# [Selected excerpt]
══════════

Hey Google Search Algorithm, how’s it going? I got a new post for you, fresh off the prefrontal cortex. Enjoy, and please add a description to my Google Search Result soon. I’ve done all I can; it’s up to you now.
It’s June 21st, the official first day of Summer. Spring started 3 days ago. Everybody wants to comment about it raining for two months straight. My favorites are the classic Dad Hot Takes like, “This is great for the reservoirs,” or “Oh yeah, we needed it, too,” as if they include themselves among the collective “we” of nature itself. They’re not wrong. It’s just a non-contributing statement. Everyone knows this and agrees – there’s no follow-up potential. It doesn’t add to or progress a conversation. But I digress. The rain was annoying, it slowed my tank building progress, but I made it through. It’s water under the bridge now. Right into the reservoir.
I got those tanks cycled using my army of goldfish, along with pre-cultured k1 beads and sponge filters, in two weeks (as opposed to the typical 6-8 weeks for dry start cycling)! My first shipment of koi arrived last Thursday, 6/15, and my first walk-in shopping day was the following Saturday. It went great, a lot of people came through! What a relief. I haven’t been in a position to support normal walk-in shopping in nearly two years. Operating by appointment, only selling koi by mail-in bulk orders, has been awful. Every phone call is this long speech full of caveats, apologies, and promises that I’m working to get back to a more normal shopping experience. Retelling the story of all the ways I’ve been shit on trying to run this little business, how I ended up in this confusing and irregular position, over and over. And that’s just the calls I get. I know the appointment requirement alone has been turning off hundreds of customers. There’s enough detail between Google Business and WordPress analytics to know the disparity between my internet traffic and actual calls/customers widened substantially since I lost the old shop. Suffice to say, it’s been super lame, and I’m excited for that stage to be over.
As for other cool shit I got planned: I got so much cool shit planned! You don’t even know, man! That’s why I’m gonna tell you! In a moderate length, enumerated list format!
- Shubunkin Breeding: I’m gonna start breeding my own shubunkins. They’re super popular, more difficult to buy from wholesalers than you’d expect, and the quality range is very high and unpredictable. For example: the blue shubunkins are particularly popular these days, and I ordered what I thought would be 150 3″ blue shubunkins. None were the blue type, and while half have pretty good white/orange/black calico patterns, the rest are pretty bland white/orange or just plain orange. Like, 50 are orange. Yeah they probably have a couple of iridescent scales on their sides or something, indicating they have shubunkin parents, but it ain’t right to sell an orange goldfish as a shubunkin. It’s not what people are expecting, and they’re gonna be really hard to sell.

══════════

# [Entries provided]
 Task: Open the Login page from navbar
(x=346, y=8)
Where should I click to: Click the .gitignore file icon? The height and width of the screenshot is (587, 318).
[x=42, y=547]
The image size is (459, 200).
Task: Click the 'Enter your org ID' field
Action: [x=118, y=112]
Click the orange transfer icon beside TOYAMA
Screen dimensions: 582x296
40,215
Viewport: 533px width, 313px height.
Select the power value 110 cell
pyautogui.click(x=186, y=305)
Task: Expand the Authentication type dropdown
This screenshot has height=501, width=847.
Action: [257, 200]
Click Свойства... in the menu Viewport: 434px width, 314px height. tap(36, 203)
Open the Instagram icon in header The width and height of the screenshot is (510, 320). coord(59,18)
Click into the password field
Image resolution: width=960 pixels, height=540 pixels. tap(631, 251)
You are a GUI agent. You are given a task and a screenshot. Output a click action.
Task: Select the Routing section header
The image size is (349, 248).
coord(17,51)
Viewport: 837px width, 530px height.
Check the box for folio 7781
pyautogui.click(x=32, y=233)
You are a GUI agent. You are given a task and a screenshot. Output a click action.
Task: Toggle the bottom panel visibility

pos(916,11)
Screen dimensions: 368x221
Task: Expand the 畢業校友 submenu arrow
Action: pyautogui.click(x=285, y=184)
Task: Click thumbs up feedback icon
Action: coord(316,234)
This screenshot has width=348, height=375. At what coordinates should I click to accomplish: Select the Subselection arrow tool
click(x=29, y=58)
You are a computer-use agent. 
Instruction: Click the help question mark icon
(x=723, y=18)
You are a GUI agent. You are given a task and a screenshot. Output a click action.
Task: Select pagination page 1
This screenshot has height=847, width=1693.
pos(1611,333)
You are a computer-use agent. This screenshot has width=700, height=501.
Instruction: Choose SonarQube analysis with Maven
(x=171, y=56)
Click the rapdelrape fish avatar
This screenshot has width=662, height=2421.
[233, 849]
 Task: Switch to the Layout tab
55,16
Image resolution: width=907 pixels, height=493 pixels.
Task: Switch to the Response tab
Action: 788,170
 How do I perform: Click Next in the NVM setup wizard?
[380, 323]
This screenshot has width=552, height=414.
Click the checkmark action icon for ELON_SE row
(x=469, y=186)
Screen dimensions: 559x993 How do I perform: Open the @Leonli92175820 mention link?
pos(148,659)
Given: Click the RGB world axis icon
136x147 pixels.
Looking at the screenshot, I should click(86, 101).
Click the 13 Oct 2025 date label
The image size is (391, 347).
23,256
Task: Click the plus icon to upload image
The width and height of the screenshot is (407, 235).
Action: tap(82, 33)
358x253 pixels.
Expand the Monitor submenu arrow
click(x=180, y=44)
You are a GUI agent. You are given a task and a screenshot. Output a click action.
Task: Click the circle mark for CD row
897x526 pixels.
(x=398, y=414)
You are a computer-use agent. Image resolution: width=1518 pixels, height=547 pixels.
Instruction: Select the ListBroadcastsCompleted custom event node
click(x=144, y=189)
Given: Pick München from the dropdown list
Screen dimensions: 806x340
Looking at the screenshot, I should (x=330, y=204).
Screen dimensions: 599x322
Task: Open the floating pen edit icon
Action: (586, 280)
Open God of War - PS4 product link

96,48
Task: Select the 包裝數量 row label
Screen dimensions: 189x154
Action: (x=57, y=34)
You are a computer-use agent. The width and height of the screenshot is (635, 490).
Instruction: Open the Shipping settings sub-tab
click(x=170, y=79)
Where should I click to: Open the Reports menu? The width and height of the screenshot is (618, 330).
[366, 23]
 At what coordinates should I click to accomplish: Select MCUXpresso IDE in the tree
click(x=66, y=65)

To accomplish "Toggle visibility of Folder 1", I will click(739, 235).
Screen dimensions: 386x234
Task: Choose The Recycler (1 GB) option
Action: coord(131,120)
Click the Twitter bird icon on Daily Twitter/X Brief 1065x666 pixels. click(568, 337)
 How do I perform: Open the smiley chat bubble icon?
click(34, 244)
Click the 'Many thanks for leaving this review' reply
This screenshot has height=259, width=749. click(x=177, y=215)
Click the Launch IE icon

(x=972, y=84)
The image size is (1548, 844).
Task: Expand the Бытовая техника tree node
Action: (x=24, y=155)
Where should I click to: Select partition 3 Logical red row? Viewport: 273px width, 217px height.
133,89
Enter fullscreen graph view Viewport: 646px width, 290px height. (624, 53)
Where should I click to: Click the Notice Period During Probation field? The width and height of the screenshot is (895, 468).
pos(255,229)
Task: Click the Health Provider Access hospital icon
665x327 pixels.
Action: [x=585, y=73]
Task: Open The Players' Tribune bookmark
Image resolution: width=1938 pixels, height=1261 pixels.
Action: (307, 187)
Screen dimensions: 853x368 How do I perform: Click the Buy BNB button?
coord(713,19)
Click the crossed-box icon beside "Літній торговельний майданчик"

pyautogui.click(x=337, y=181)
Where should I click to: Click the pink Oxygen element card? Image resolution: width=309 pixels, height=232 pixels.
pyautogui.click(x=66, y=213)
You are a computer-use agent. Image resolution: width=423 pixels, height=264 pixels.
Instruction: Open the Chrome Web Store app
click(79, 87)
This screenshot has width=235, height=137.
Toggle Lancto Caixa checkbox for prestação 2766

══════════

# [What to work on]
1. Answer these about the post about the koi shop, one line each:
(a) What date does the post give as the official first day of Summer?
(b) How long did it take to cycle the tanks?
(c) How many of the ordered shubunkins does the post say are plain orange?
2. Quote the post about the koi shop from "Hey Google Search" to "to you now.".

# [Responses in order]
1.
(a) June 21st
(b) Two weeks
(c) 50

2.
Hey Google Search Algorithm, how’s it going? I got a new post for you, fresh off the prefrontal cortex. Enjoy, and please add a description to my Google Search Result soon. I’ve done all I can; it’s up to you now.